# Text provided:
[BEGIN]
The current documentation do not sufficiently cover the technical details of the index recovery feature introduced in Confluence 5.9:
- https://confluence.atlassian.com/display/DOC/Confluence+Data+Center+Technical+Overview
- https://confluence.atlassian.com/display/DOC/Confluence+Data+Center+disaster+recovery
An important item to note about the index recovery process is that it is performed only on node startup. The first document does touch upon this, but also contains some misleading information, namely:
If you need to reindex Confluence for any reason, this is done on one node, and then picked up by the other nodes automatically.
This is because if you rebuild the index on one node, other exist nodes will not actually pick it up unless those nodes are new or require index recovery. Additionally, the recovery is only done on startup, and will not affect nodes currently running. The way index recovery works in 5.9 and higher is as follows:
On start up, a node will check the status of each of its indexes in its local home to see if it is missing, corrupt or out of date.
It does this by comparing the index entry id stored in the local journal file, e.g. journal/main_index file, in the journal folder in the node's local directory, with the index entry id in the database:
- If the local journal file is missing or has an entry id of 0, the index is missing.
- If the local journal entry id is not found in the database table "journalentry", then the index is out of date.
- If the index cannot be read programmatically by lucene API, the index is corrupt.
If any of the above scenarios are found to be true, the node will attempt to recover the index in the following order:
- Try recover search index by checking the shared home directory for a valid index backup file.
- Try ask other nodes in the cluster for an index backup.
- Perform a reindex.
Additionally, there are optional JVM parameters that affect index recovery which should be documented:
confluence.cluster.index.recovery.generation.timeout
Default: 120 seconds. The amount of time, in seconds, that the confluence node needing index recovery will wait for an index snapshot to be created by another node, before it gives up and fails the index recovery attempt.
[END]
Entries on target coordinates:
[BEGIN]
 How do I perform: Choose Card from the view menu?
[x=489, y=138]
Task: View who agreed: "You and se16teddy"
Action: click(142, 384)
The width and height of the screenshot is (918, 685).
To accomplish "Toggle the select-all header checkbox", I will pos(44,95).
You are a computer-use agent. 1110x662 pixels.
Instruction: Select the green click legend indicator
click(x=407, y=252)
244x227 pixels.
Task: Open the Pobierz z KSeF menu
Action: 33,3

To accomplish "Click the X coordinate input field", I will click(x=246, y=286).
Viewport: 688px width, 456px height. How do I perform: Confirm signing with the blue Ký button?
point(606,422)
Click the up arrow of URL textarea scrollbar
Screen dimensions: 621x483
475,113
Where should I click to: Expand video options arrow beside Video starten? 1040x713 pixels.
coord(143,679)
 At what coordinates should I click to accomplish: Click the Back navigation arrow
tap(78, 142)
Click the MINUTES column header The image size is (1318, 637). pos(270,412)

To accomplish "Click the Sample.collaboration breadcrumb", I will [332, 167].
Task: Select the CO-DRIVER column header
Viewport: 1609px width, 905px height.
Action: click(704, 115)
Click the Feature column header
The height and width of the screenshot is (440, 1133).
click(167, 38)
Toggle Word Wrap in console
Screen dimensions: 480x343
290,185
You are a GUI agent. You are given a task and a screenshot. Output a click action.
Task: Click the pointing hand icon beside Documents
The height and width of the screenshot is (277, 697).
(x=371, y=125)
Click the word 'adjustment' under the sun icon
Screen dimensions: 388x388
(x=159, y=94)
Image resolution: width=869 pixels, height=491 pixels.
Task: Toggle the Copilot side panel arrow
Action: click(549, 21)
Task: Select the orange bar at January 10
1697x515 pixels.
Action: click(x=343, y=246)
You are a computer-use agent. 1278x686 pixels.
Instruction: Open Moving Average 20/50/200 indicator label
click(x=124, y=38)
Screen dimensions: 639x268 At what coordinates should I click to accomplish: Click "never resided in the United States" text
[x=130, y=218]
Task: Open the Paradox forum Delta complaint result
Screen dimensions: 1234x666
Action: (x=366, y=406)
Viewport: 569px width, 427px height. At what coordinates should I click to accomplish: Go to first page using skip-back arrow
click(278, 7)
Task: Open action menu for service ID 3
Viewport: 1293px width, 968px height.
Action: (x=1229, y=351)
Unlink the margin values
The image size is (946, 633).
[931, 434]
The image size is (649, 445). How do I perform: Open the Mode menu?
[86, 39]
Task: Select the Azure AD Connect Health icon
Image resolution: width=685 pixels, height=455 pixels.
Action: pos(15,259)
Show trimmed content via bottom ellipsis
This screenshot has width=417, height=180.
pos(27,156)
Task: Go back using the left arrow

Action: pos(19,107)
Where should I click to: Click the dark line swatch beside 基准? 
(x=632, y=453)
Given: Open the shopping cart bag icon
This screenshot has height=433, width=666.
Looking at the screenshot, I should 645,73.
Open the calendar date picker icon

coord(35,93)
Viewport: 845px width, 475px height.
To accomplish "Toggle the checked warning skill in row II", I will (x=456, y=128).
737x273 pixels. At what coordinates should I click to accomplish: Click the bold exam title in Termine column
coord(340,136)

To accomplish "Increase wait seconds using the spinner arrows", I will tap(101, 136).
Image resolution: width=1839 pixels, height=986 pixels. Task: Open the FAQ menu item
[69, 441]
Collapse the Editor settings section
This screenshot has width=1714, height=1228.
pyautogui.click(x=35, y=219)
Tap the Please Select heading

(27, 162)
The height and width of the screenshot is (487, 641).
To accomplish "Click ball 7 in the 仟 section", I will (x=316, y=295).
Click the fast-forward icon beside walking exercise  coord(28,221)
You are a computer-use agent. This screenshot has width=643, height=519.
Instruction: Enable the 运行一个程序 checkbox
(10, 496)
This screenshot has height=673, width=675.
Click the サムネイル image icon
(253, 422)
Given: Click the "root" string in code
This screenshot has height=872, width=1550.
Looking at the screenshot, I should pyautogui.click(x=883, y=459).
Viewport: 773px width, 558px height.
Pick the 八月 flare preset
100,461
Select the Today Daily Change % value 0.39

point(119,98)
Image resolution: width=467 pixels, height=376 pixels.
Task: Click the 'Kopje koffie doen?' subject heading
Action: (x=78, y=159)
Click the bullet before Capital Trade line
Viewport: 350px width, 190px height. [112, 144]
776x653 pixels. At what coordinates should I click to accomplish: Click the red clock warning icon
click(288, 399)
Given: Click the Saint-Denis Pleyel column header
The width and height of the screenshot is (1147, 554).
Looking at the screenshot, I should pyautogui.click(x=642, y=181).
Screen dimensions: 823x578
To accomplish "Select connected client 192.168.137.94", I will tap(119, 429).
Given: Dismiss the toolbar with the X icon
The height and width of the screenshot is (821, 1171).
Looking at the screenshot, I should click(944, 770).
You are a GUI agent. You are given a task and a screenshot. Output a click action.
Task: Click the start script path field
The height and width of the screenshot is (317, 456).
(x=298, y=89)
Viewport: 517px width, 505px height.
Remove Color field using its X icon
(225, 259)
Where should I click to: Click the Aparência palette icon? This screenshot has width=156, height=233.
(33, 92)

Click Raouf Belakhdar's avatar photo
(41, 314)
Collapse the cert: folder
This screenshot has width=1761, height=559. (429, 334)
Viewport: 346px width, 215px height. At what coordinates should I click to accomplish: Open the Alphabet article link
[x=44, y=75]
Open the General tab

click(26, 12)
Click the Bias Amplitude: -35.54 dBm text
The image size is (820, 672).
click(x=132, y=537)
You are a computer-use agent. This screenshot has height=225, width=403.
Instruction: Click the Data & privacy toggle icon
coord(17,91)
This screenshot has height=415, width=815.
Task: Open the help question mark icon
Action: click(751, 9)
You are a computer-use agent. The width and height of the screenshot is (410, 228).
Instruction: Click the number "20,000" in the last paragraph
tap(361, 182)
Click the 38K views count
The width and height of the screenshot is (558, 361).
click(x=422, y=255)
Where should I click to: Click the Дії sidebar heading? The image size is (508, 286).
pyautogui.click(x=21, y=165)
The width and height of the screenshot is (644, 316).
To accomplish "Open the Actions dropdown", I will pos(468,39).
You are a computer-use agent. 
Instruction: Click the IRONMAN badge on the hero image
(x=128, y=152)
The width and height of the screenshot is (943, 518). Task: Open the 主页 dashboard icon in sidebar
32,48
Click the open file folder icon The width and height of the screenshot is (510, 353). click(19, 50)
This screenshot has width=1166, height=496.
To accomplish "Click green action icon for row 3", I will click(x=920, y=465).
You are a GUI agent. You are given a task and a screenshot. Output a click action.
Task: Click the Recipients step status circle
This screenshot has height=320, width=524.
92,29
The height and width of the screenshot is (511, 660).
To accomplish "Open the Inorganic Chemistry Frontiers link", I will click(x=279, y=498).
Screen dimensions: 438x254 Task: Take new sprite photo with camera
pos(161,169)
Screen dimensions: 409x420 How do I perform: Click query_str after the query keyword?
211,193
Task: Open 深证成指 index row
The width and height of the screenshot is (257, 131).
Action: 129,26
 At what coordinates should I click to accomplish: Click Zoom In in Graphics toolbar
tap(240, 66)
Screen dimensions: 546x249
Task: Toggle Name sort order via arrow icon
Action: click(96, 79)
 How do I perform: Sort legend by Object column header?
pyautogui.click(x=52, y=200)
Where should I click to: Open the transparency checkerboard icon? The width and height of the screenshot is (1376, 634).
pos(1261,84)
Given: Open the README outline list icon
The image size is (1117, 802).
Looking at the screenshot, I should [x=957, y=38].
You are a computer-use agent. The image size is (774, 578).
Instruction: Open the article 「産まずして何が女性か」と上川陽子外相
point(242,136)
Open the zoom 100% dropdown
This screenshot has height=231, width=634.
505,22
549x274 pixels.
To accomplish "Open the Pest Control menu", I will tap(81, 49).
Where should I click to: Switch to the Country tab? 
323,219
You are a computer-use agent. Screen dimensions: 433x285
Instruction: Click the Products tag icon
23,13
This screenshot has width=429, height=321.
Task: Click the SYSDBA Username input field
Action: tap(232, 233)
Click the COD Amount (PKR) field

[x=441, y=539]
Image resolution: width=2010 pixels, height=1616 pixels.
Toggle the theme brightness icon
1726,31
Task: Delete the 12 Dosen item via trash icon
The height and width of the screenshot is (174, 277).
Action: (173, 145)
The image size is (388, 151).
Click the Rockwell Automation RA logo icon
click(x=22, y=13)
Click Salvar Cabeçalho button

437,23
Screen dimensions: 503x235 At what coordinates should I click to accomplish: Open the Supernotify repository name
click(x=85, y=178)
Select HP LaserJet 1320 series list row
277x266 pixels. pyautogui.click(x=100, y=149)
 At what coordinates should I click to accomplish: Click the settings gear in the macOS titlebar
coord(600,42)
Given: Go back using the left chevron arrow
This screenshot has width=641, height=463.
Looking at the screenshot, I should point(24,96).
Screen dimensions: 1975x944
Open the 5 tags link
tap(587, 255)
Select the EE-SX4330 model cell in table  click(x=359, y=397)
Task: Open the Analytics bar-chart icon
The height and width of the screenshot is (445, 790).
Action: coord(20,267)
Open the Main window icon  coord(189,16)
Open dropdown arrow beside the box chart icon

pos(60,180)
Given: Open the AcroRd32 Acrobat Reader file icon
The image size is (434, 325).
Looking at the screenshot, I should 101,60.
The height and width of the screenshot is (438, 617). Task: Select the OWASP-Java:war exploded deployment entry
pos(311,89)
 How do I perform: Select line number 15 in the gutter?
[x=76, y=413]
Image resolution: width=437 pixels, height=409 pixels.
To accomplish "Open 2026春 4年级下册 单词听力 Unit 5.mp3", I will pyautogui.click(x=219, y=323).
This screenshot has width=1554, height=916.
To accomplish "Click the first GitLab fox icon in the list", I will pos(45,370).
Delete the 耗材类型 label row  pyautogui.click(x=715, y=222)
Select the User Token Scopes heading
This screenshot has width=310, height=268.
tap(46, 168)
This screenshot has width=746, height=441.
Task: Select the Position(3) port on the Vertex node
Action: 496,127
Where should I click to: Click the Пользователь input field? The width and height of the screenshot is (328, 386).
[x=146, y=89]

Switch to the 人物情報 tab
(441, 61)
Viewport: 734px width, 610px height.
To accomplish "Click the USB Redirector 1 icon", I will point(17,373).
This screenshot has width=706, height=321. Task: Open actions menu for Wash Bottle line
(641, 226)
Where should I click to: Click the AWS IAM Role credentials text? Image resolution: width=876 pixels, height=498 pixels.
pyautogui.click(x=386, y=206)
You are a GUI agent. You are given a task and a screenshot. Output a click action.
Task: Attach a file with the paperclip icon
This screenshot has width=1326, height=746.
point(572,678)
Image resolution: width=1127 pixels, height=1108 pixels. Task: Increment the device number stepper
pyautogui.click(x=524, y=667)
[END]
# Exercise tasks:
1. In the Confluence index recovery text, write out the passage that begins at the words "Additionally, there are" and ends after the words "index recovery attempt.".
2. Answer these questions from the Confluence index recovery text:
(a) At what point is the index recovery process performed?
(b) If the local journal file is missing or has an entry id of 0, how is the index classified?
(c) What is the default value of confluence.cluster.index.recovery.generation.timeout?

# Expected outputs:
1.
Additionally, there are optional JVM parameters that affect index recovery which should be documented:
confluence.cluster.index.recovery.generation.timeout
Default: 120 seconds. The amount of time, in seconds, that the confluence node needing index recovery will wait for an index snapshot to be created by another node, before it gives up and fails the index recovery attempt.

2.
(a) Only on node startup.
(b) The index is missing.
(c) 120 seconds.